What is expected :: Return all the records, each one exactly as given.

Dataset ::
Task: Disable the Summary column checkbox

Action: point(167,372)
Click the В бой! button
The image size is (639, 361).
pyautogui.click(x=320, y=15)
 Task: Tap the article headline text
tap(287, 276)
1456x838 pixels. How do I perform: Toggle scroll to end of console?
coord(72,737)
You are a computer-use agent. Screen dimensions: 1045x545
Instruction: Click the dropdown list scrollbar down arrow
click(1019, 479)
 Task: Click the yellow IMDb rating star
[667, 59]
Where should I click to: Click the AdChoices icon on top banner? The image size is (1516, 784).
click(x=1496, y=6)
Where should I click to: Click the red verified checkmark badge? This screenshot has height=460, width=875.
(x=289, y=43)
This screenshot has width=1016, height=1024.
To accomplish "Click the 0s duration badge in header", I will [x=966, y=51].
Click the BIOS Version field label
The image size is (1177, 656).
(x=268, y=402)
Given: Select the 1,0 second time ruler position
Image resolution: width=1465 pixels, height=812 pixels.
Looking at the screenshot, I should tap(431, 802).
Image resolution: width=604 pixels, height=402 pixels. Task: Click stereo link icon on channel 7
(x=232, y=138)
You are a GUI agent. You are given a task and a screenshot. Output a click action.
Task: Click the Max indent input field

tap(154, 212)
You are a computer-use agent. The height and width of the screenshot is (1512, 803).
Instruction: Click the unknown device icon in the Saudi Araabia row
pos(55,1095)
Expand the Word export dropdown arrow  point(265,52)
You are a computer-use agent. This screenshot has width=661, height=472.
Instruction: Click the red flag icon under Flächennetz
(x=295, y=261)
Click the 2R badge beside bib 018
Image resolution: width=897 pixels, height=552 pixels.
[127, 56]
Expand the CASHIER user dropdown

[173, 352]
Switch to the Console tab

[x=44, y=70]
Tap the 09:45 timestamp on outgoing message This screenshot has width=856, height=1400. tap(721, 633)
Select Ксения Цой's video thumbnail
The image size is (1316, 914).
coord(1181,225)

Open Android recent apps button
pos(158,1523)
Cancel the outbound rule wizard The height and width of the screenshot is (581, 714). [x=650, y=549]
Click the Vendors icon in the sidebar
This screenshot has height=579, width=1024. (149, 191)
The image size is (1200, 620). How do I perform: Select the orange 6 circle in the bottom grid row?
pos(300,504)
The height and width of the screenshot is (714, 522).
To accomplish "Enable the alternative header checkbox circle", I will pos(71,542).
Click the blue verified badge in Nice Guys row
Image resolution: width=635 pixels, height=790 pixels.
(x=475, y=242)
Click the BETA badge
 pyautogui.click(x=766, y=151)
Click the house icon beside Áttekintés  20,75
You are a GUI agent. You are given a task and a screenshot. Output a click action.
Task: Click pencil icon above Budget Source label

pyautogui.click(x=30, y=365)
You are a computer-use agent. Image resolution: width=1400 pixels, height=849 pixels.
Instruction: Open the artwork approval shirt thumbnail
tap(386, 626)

Exercise response ::
Task: Disable the Summary column checkbox

Action: point(167,372)
Click the В бой! button
The image size is (639, 361).
pyautogui.click(x=320, y=15)
 Task: Tap the article headline text
tap(287, 276)
1456x838 pixels. How do I perform: Toggle scroll to end of console?
coord(72,737)
You are a computer-use agent. Screen dimensions: 1045x545
Instruction: Click the dropdown list scrollbar down arrow
click(1019, 479)
 Task: Click the yellow IMDb rating star
[667, 59]
Where should I click to: Click the AdChoices icon on top banner? The image size is (1516, 784).
click(x=1496, y=6)
Where should I click to: Click the red verified checkmark badge? This screenshot has height=460, width=875.
(x=289, y=43)
This screenshot has width=1016, height=1024.
To accomplish "Click the 0s duration badge in header", I will [x=966, y=51].
Click the BIOS Version field label
The image size is (1177, 656).
(x=268, y=402)
Given: Select the 1,0 second time ruler position
Image resolution: width=1465 pixels, height=812 pixels.
Looking at the screenshot, I should tap(431, 802).
Image resolution: width=604 pixels, height=402 pixels. Task: Click stereo link icon on channel 7
(x=232, y=138)
You are a GUI agent. You are given a task and a screenshot. Output a click action.
Task: Click the Max indent input field

tap(154, 212)
You are a computer-use agent. The height and width of the screenshot is (1512, 803).
Instruction: Click the unknown device icon in the Saudi Araabia row
pos(55,1095)
Expand the Word export dropdown arrow  point(265,52)
You are a computer-use agent. This screenshot has width=661, height=472.
Instruction: Click the red flag icon under Flächennetz
(x=295, y=261)
Click the 2R badge beside bib 018
Image resolution: width=897 pixels, height=552 pixels.
[127, 56]
Expand the CASHIER user dropdown

[173, 352]
Switch to the Console tab

[x=44, y=70]
Tap the 09:45 timestamp on outgoing message This screenshot has width=856, height=1400. tap(721, 633)
Select Ксения Цой's video thumbnail
The image size is (1316, 914).
coord(1181,225)

Open Android recent apps button
pos(158,1523)
Cancel the outbound rule wizard The height and width of the screenshot is (581, 714). [x=650, y=549]
Click the Vendors icon in the sidebar
This screenshot has height=579, width=1024. (149, 191)
The image size is (1200, 620). How do I perform: Select the orange 6 circle in the bottom grid row?
pos(300,504)
The height and width of the screenshot is (714, 522).
To accomplish "Enable the alternative header checkbox circle", I will pos(71,542).
Click the blue verified badge in Nice Guys row
Image resolution: width=635 pixels, height=790 pixels.
(x=475, y=242)
Click the BETA badge
 pyautogui.click(x=766, y=151)
Click the house icon beside Áttekintés  20,75
You are a GUI agent. You are given a task and a screenshot. Output a click action.
Task: Click pencil icon above Budget Source label

pyautogui.click(x=30, y=365)
You are a computer-use agent. Image resolution: width=1400 pixels, height=849 pixels.
Instruction: Open the artwork approval shirt thumbnail
tap(386, 626)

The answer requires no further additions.